Contact OSU and tell them it’s not too late to do the right thing and not to assist the BLM with its grotesque research because wild horses on public lands are not overpopulated. The Board of Trustees can be reached at trustees@oregonstate.edu or by calling 541-737-3449. Contact the president Edward Ray by clicking here or by calling 541-737-4133. Contact the vice president of research, Cynthia Sagers, at 541-737-0664 or send her an email here. You can also tell the BLM to focus on removing cattle and sheep from wild horse Herd Management Areas and to abandon any fertility control plans for wild horses at BLM_OR_BU_Mail@blm.gov or call 541-573-4400.

Through the Freedom of Information Act, we obtained disconcerting documents about the research project. BLM proposed that OSU perform three types of mare sterilization: 1.Bilateral ovariectomy via colpotomy; 2. Bilateral tubal ligation and 3. Bilateral laser ablation of the oviduct papilla using a scope.

OSU says that types 2 and 3 are “minimally invasive.” OSU provided two reports regarding the research, but all of the information regarding how any of the surgeries would be performed, potential adverse impacts on the animals, and even measures to be used to minimize pain/distress to the animals is redacted.

Even the Cattleman’s Association commented that ovarectomy via colpotomy is inhumane.

OSU’s “research” is funded by federal taxpayers and we have a right to review what is being done. We plan to send a FOIA request to BLM to push them to disclose the redactions.

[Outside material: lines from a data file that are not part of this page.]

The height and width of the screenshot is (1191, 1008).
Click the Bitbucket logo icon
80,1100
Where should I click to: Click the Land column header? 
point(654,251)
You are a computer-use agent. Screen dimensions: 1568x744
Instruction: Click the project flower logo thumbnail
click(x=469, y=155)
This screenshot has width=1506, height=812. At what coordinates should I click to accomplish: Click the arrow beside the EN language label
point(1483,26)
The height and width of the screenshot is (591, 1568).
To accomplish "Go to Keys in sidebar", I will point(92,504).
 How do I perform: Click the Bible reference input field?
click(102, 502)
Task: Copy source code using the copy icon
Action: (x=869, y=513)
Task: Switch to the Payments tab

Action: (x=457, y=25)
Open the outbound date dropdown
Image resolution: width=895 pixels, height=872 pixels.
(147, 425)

Equine veterinarians warn against spaying of mares because removal of the ovaries tends to be painful and there can be scary complications, such as bleeding from the ovarian artery, which can be difficult to control. .” Other complications include: “post operative myopathy/neuropathy, wound infections, wound rupture, protrusion of the contents of the abdomen, vaginal adhesions, a potentially fatal inflammation of the abdominal lining, wound infections, post-operative pain, hemorrhage, anorexia, depression, and death.